BEGIN
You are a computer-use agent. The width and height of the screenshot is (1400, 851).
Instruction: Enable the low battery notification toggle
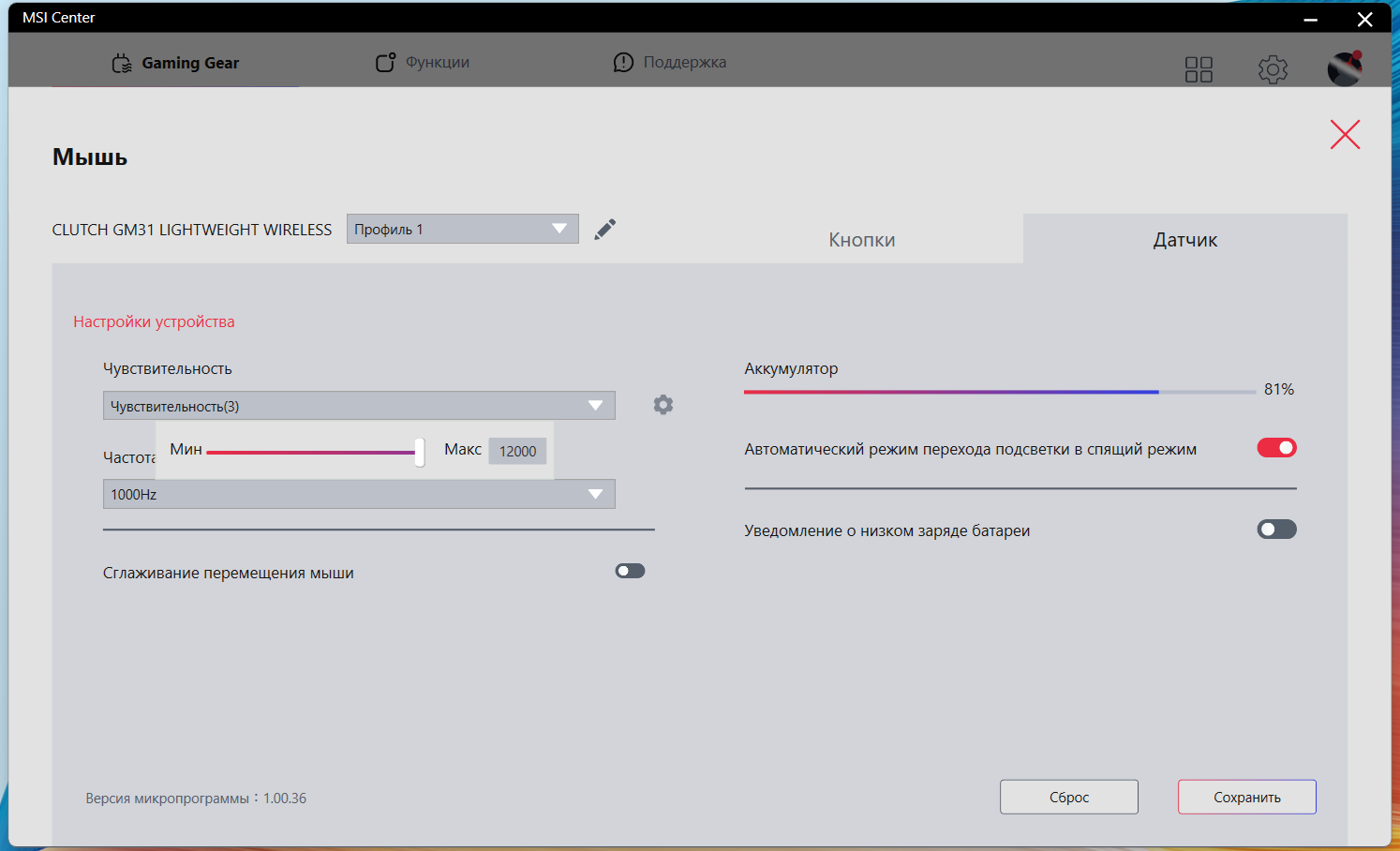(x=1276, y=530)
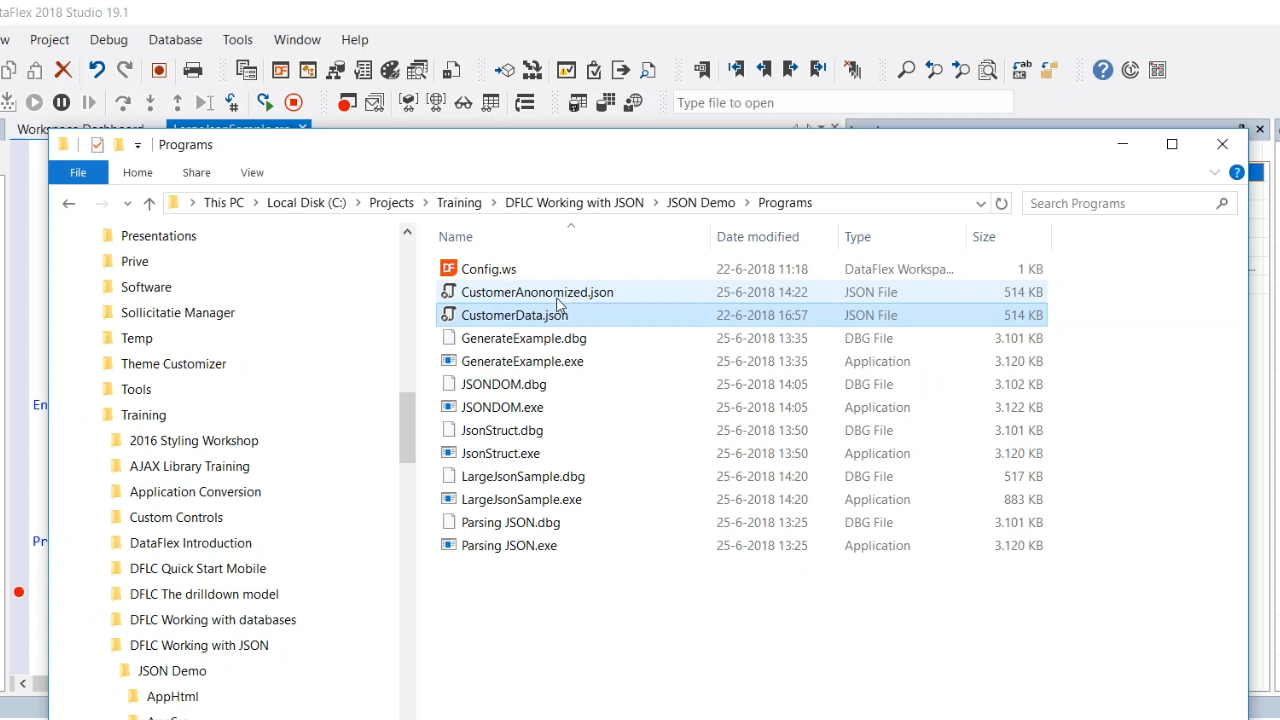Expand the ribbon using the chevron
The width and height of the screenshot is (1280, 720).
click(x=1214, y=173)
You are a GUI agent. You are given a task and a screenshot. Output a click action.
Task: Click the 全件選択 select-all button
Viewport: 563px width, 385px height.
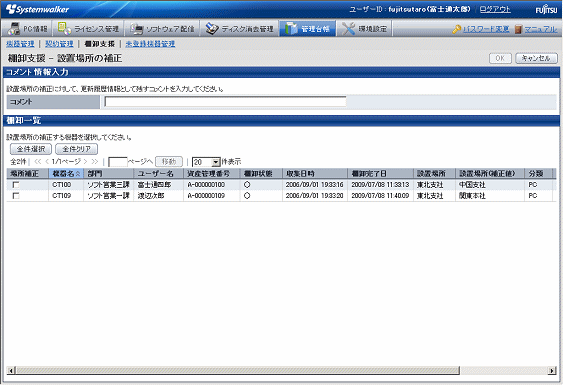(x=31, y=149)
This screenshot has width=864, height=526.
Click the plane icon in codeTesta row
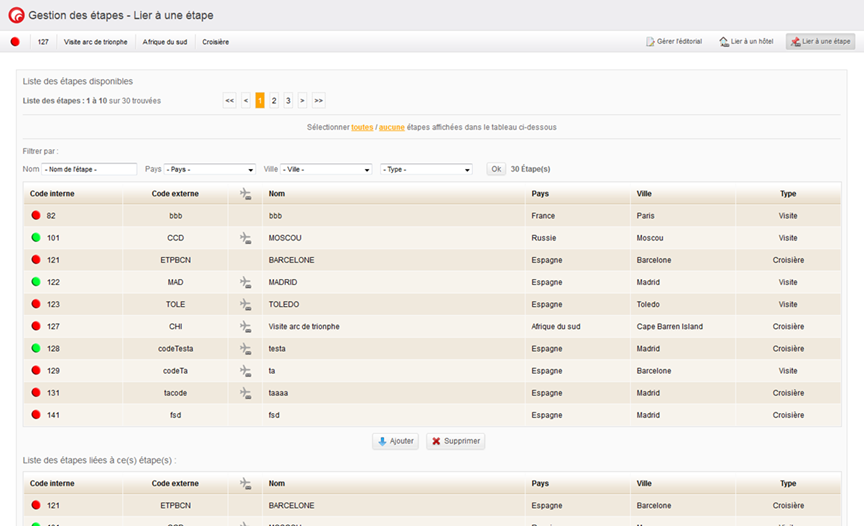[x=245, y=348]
END
What is expected:
Copy all lines from the material that include "agent".

Exercise output:
You are a computer-use agent. The width and height of the screenshot is (1400, 851).
You are a GUI agent. You are given a task and a screenshot. Output a click action.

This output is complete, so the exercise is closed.